Biji plastik impor (IDN Times/Azzis Zulkhairil)
Langkah terakhir yang bisa dilakukan untuk menekan kenaikan harga plastik dan juga bahan baku, Nining menyarankan agar para pelaku usaha memiliki inisiatif untuk menyesuaikan dengan kebutuhan pasar. Misalnya, bisa dengan mengurangi ketebalan plastik.
"Kemudian yang berikutnya yang kami lakukan adalah mendorong pelaku usaha untuk melakukan penyesuaian berkaitan misalnya kemasan plastik sekarang ketebalannya dipertipis sehingga bisa lebih murah dalam biaya produksinya," katanya.
Selain itu, pengusaha bisa menggunakan alternatif bahan lain selain biji plastik murni dengan yang daur ulang. Langkah tersebut menurut Nining bisa dilakukan dalam situasi seperti saat ini.

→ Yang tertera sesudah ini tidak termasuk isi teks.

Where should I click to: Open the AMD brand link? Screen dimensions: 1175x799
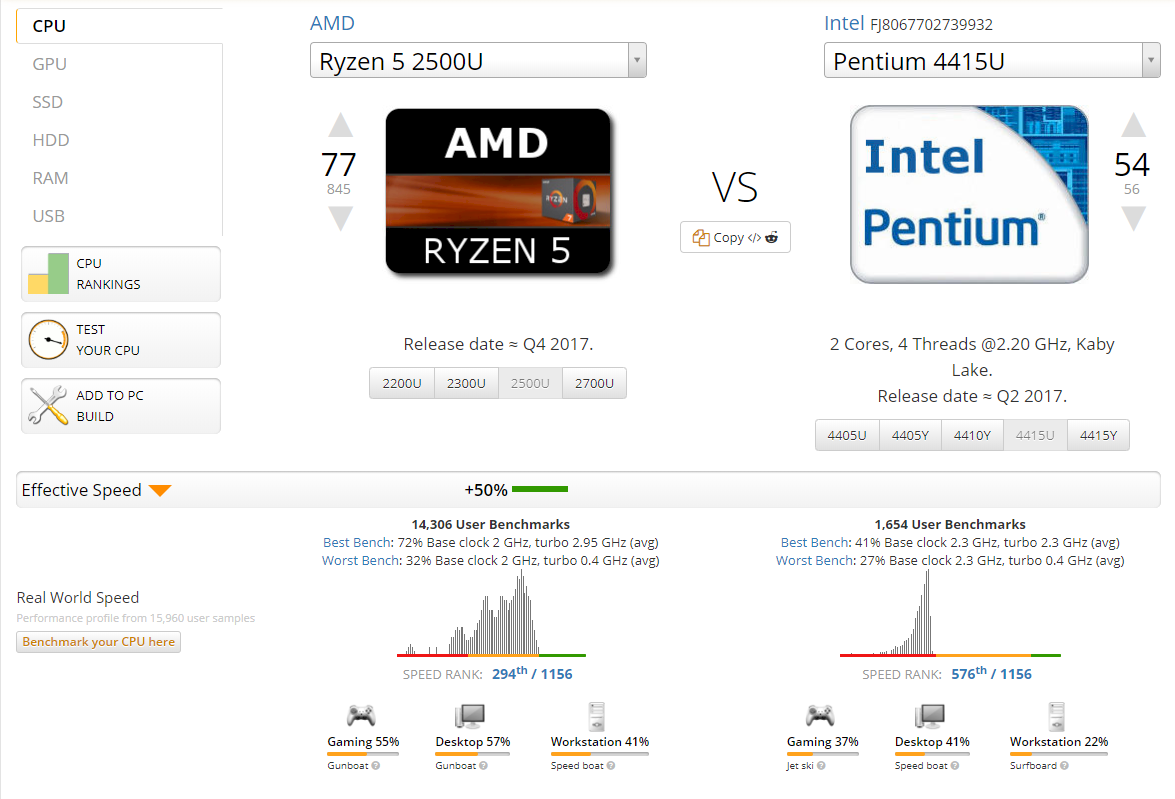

"Kami mendorong recycle plastik di mana sebenarnya sudah ada industri yang saat ini me-recycle plastik yang ada untuk kemudian diproduksi kembali dengan kualitas yang cukup baik. Itu juga kami akan mendorong untuk mereka bisa ditingkatkan produksinya," tuturnya.
Tidak kalah penting dalam situasi ini yaitu bahan organik. Nining menjelaskan, bahan tersebut sebelumnya sudah banyak digunakan dengan kualitas baik, namun harga jual memang tengah tinggi. Saat ini, hal tersebut bisa menjadi momentum untuk bersaing.
"Selama ini kami sering melihat plastik yang terbuat dari jagung kemudian dari singkong, tapi waktu itu harganya lebih mahal dibanding plastik yang konvensional. Dengan posisi sekarang ini harga plastik yang cukup tinggi, kemungkinan nanti mereka bisa berkompetisi," jelasnya.
Bagi masyarakat, Nining mengimbau, bisa memilih menggunakan cara alternatif lainnya yaitu membawa tas belanjanya sendiri.
"Kami mendorong adanya transformasi model konsumsi. Cukup baik juga apabila kemudian masyarakat membawa sendiri kantong plastik atau kemudian mereka menerapkan refill reduce," kata dia.